As academic earmarks have grown, so have universities’ lobbying expenditures. Spending on lobbying jumped to $62 million in 2003 from $23 million in 1998, according to The Chronicle of Higher Education.

A study by John M. de Figueiredo of the University of California, Los Angeles and Brian S. Silverman of the University of Toronto, which will soon be published in The Journal of Law and Economics, finds that universities receive a high return on their lobbying dollars. The researchers related the amount each university received in earmarks to its lobbying expenditures from 1997 to 1999, and other factors.
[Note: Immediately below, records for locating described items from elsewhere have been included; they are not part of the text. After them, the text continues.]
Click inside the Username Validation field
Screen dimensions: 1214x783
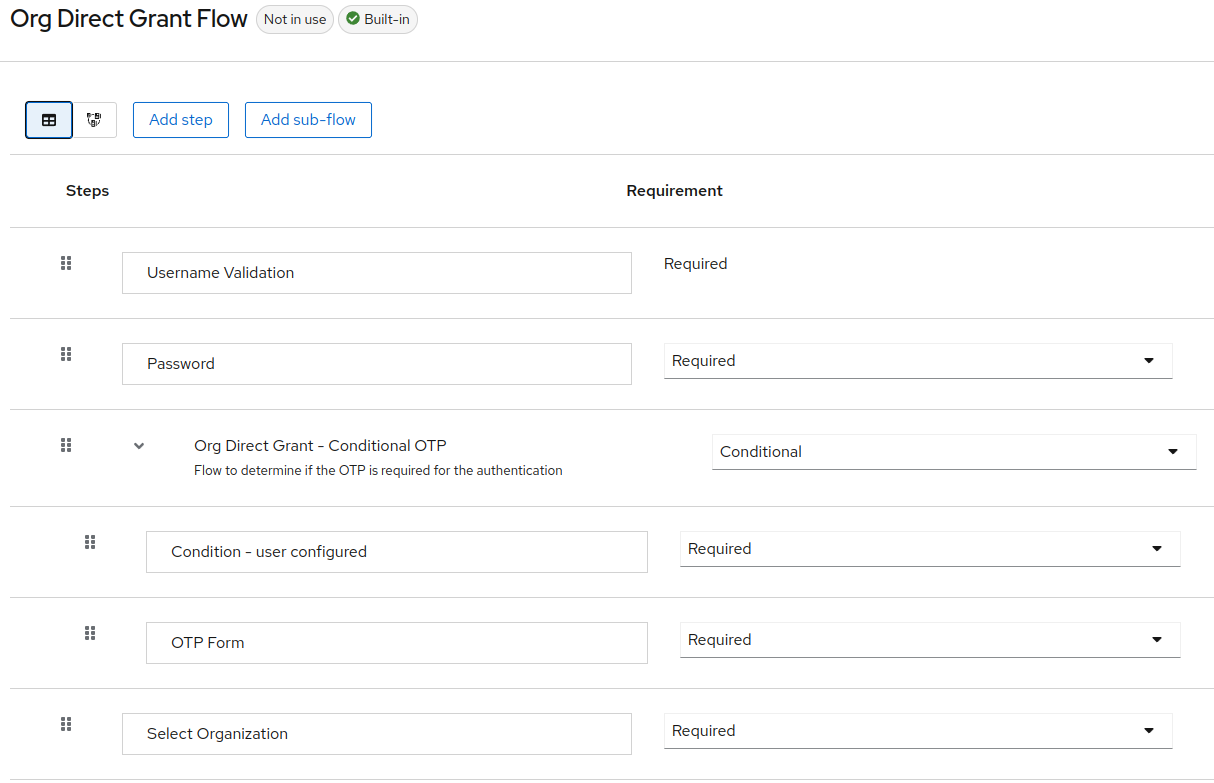[376, 272]
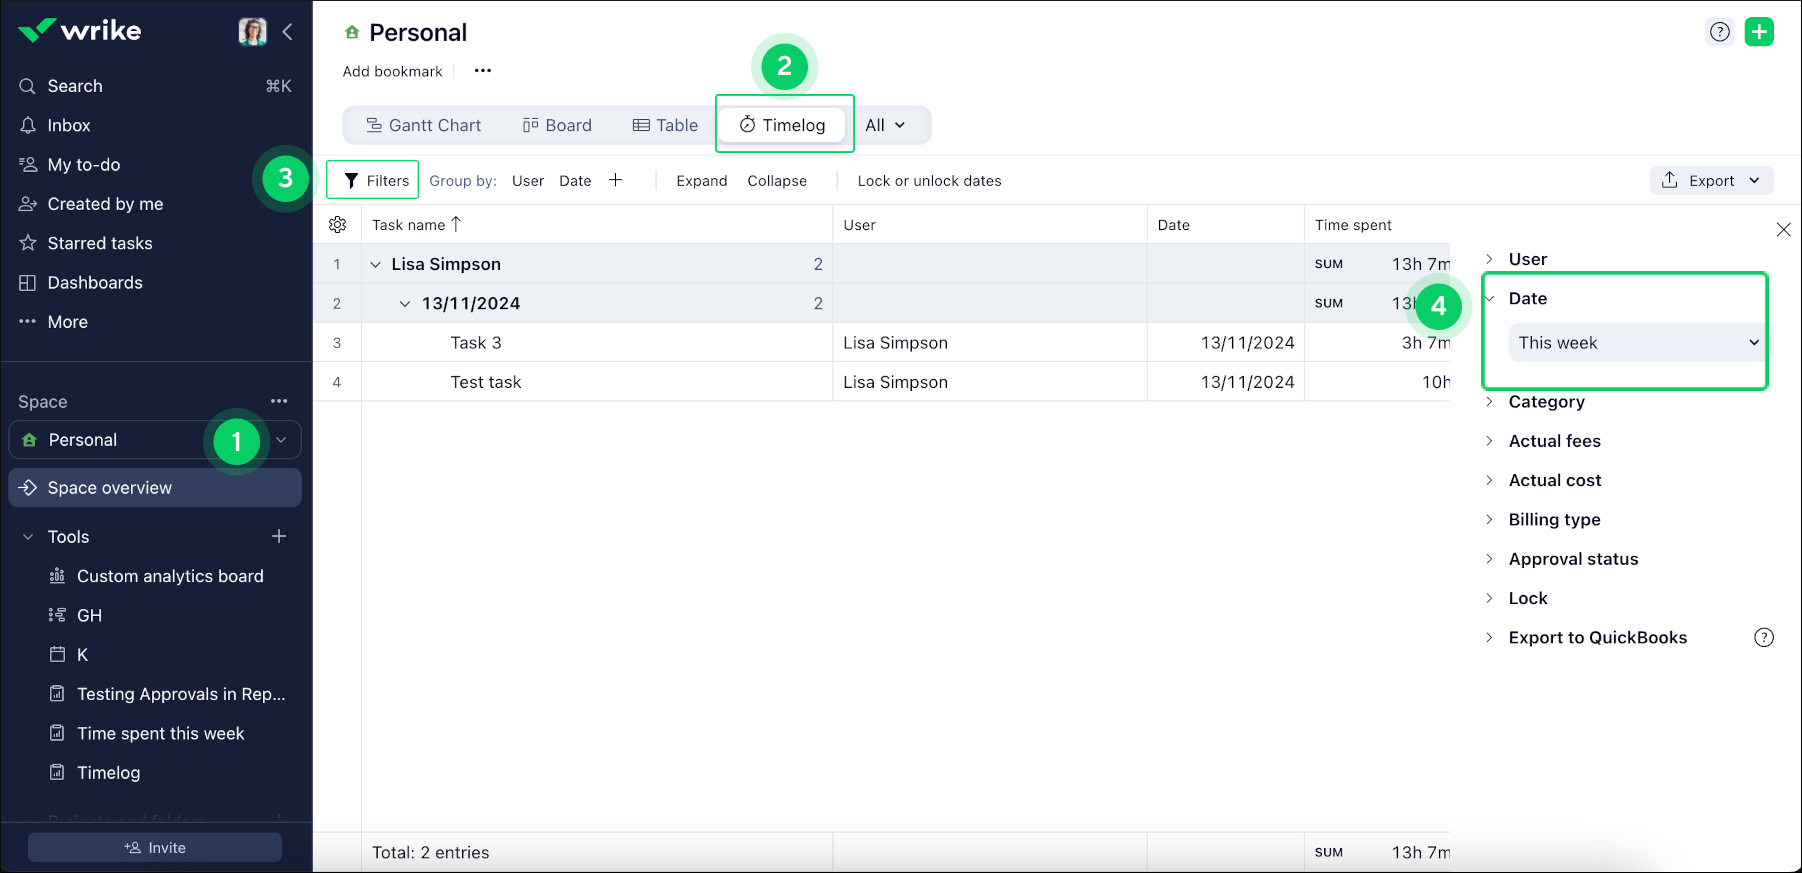The height and width of the screenshot is (873, 1802).
Task: Open the Export to QuickBooks help icon
Action: (x=1764, y=638)
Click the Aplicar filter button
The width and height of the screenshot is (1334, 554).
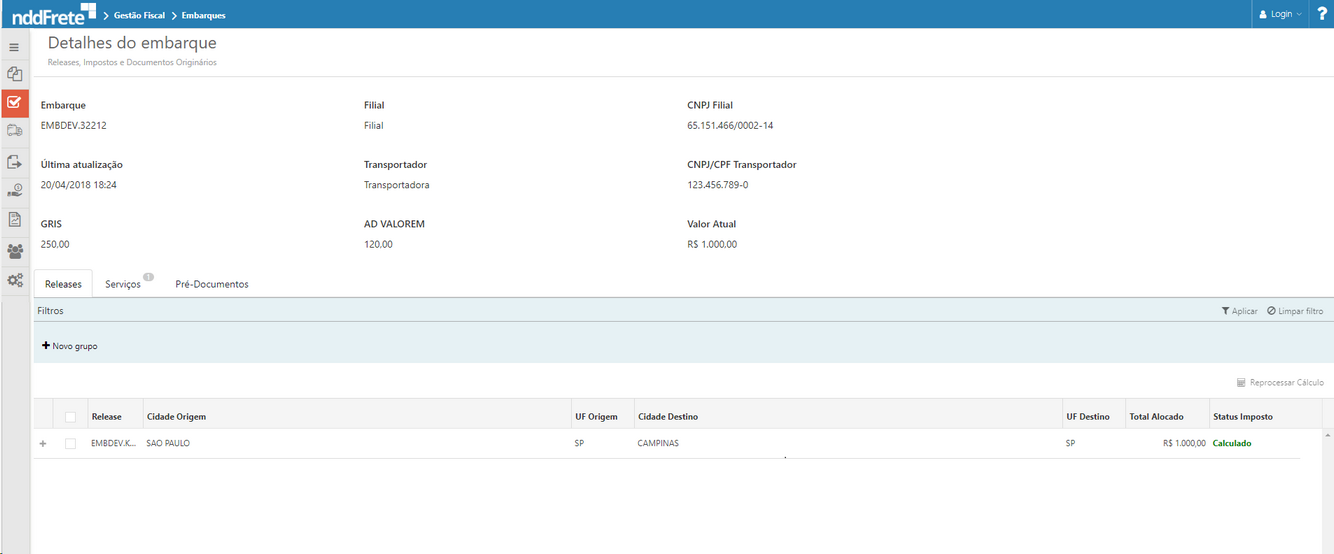[1239, 311]
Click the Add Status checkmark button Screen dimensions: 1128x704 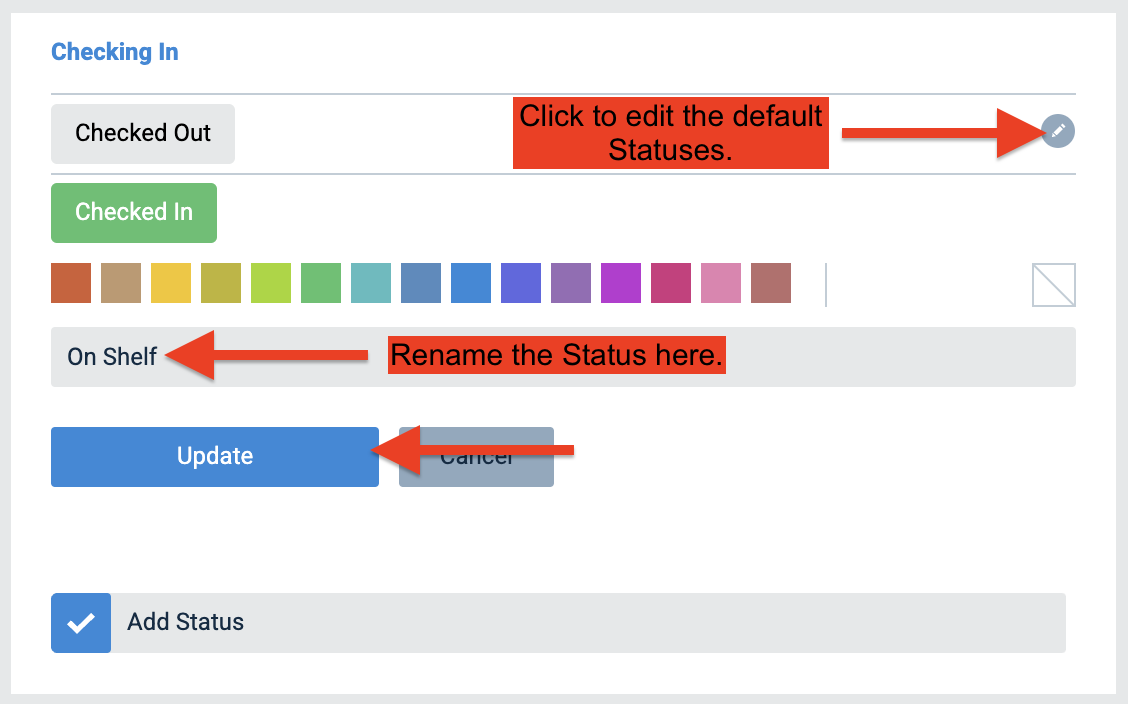point(81,623)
Professors de Figueiredo and Silverman found that a $1 increase in lobbying expenditures is associated with a $1.56 increase in earmarks for universities in districts that do not have a senator or congressman on the crucial Appropriations Committees, and more than a $4.50 gain in earmarks for universities with a representative on one of the Appropriations Committees.

Even among universities that do not lobby, those that have a congressman or senator on the Appropriations Committees tend to be awarded more earmarked funds.

A university’s fortunes also tend to rise or fall when senators from its state join or exit the Appropriations Committee. For example, the year after Senator Lauch Faircloth of North Carolina, a member of the committee, was defeated by John Edwards, who did not become a member, earmarks to universities in North Carolina fell by half.

But alas, all this money does not seem to pay off in terms of quality:

…a university’s academic standing, as measured by the National Academy of Science’s ranking of departments, is not related to the amount of earmarked funds it receives.

A. Abigail Payne, an economist at McMaster University in Canada, has studied how earmarks affect the quantity and quality of academic research, inferring quality from the number of times research studies are cited by subsequent studies. She concludes that "earmarked funding may increase the quantity of publications but decrease the quality of the publications and the performance of earmarked funding is lower than that from using peer-reviewed funding."

Indications are that academic earmarks crowd out spending on competitive peer-reviewed grants, at least in the short run.